On n’avait pas entendu une telle science du belcanto depuis au moins Mariella Devia, mais avec en plus un timbre profond, des aigus moirés et alertes, et dans la voix toute l’émotion des mots. Car même dans les vocalises les plus périlleuses, le mot règne, l’émotion se dispense et vous saisit. Cela nous rappelle une certaine Virginia Zeani. Secret absolu de cet art, sa faculté à porter le plus infime pianissimo jusqu’au dernier rang du dernier balcon de Bastille. Cette voix est si bien placée, son émission si naturelle, son corps harmonique si sain qu’elle pourra se confronter à tout le belcanto, de Haendel à Verdi.

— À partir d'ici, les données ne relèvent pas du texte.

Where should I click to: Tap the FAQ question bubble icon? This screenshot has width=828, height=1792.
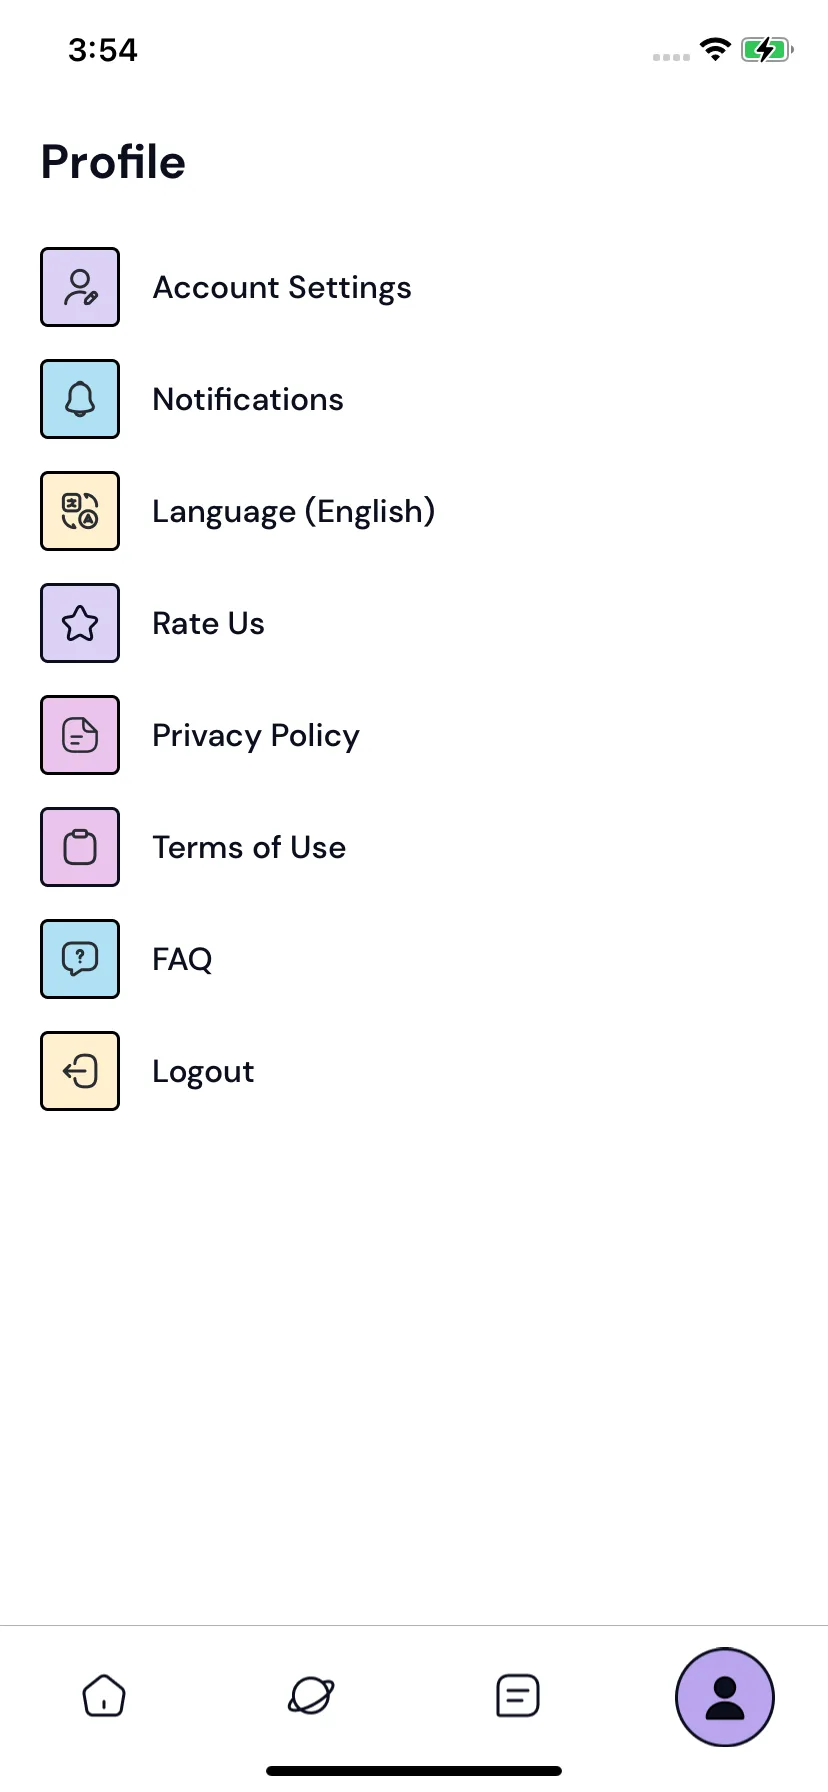coord(80,959)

La pureté du style elle-même émouvait. Et l’actrice se tire très bien d’une mise en scène inutilement dangereuse. Tout Bastille debout en ovation soutenue après la Folie, et nous avec. On avait le sentiment d’assister à la naissance d’un monstre sacré. Si vous ne l’avez pas déjà entendue, courrez vous brûler à cette Lucia.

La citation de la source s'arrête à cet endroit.